Phase-field modeling of gas bubbles and thermal conductivity evolution in nuclear fuels

• Published in: Journal of nuclear materials Vol. 392; no. 2; pp. 292 - 300
• Main Authors: Hu, Shenyang, Henager, Charles H., Heinisch, Howard L., Stan, Marius, Baskes, Michael I., Valone, Steven M.

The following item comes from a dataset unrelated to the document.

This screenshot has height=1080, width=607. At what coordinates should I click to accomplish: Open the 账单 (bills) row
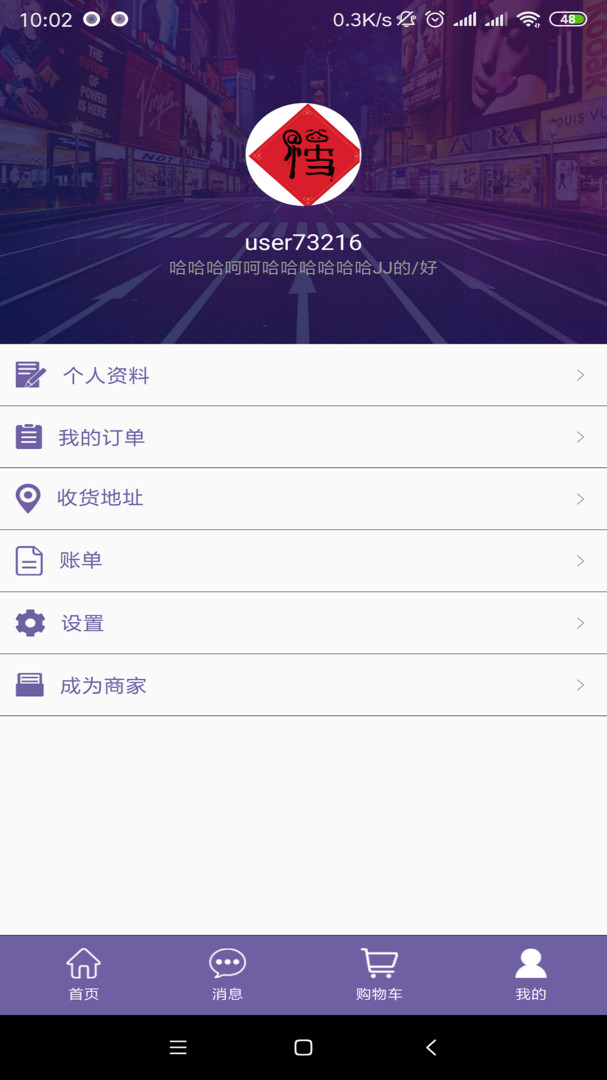[303, 561]
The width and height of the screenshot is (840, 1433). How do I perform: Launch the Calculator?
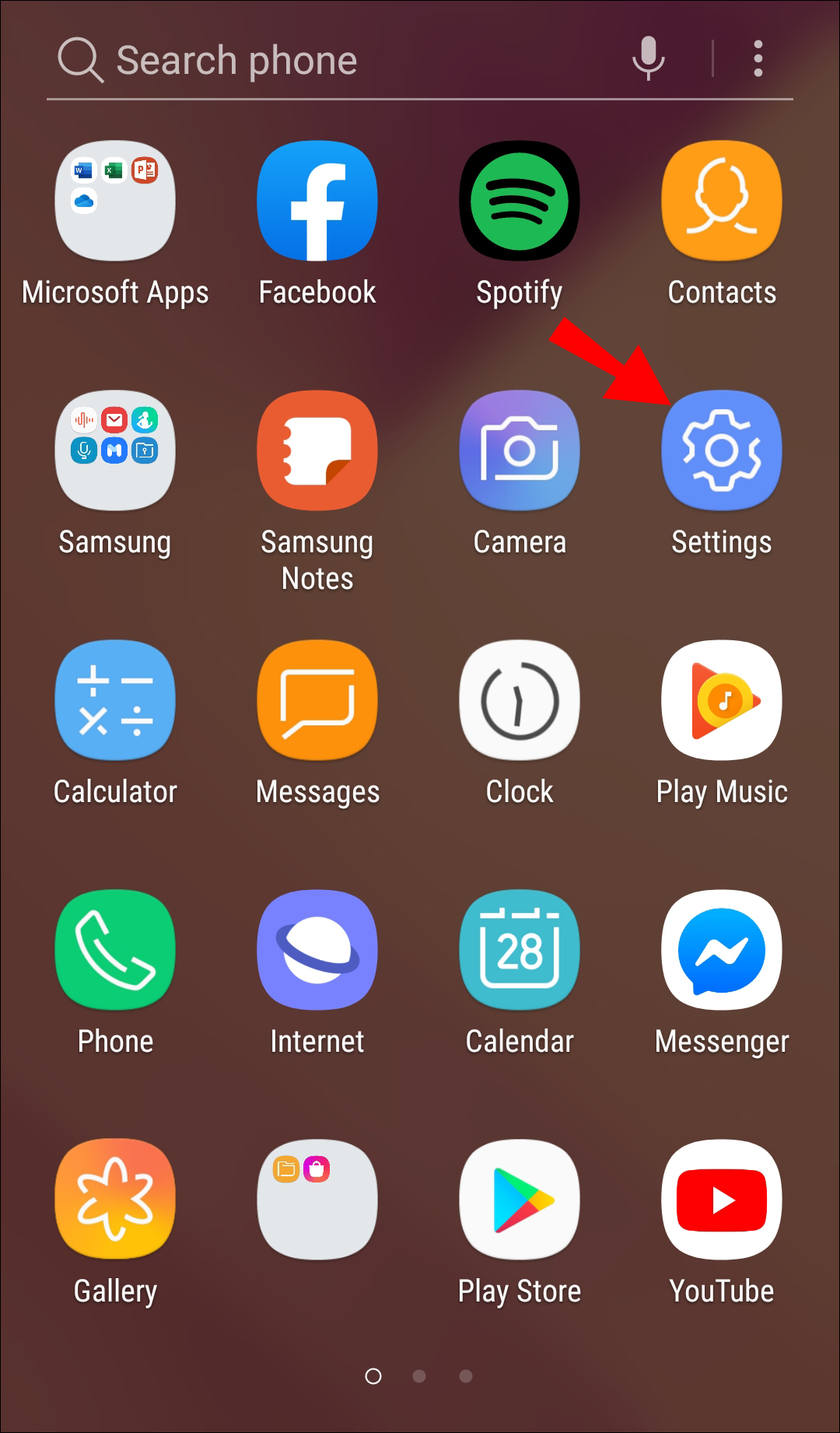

• Format: Journal Article Conference Proceeding
• Language: English
• Published: Amsterdam Elsevier B.V 15.07.2009; Elsevier
• Subjects: Applied sciences; ATOMS; BUBBLES; CERAMICS; Controled nuclear fusion plants; CRYSTALS; DEFECTS; Energy; Energy. Thermal use of fuels; Exact sciences and technology; Fission nuclear power plants; FISSION PRODUCTS; FUEL ELEMENTS; Fuels; GROWTH; HEAT TRANSFER; HELIUM BUBBLES; HIGH-TEMPERATURE; Installations for energy generation and conversion: thermal and electrical energy; IRRADIATED UO2 FUEL; IRRADIATION; KINETICS; METALS; MICROSTRUCTURAL EVOLUTION; MICROSTRUCTURE; NUCLEAR FUEL CYCLE AND FUEL MATERIALS; NUCLEAR FUELS; NUCLEATION; POINT DEFECTS; POROSITY; Preparation and processing of nuclear fuels; RADIATIONS; SEGREGATION; SIMULATION; STOICHIOMETRY; THERMAL CONDUCTIVITY; Trapping; Fission product; Thermal conductivity; Nuclear fuel; Vacancy cluster; Helium; Microstructure; Modeling; Diffusivity; Grain boundary; Nuclear reactor
• ISSN: 0022-3115; 1873-4820
• DOI: 10.1016/j.jnucmat.2009.03.017

A phase-field model was developed to simulate the accumulation and transport of fission products and the evolution of gas bubble microstructures in nuclear fuels. The model takes into account the generation of gas atoms and vacancies, and the elastic interaction between diffusive species and defects as well as the inhomogeneity of elasticity and diffusivity. The simulations show that gas bubble nucleation is much easier at grain boundaries than inside grains due to the trapping of gas atoms and the high mobility of vacancies and gas atoms in grain boundaries. Helium bubble formation at unstable vacancy clusters generated by irradiation depends on the mobilities of the vacancies and He, and the continuing supply of vacancies and He. The formation volume of the vacancy and He has a strong effect on the gas bubble nucleation at dislocations. The effective thermal conductivity strongly depends on the bubble volume fraction, but weakly on the morphology of the bubbles.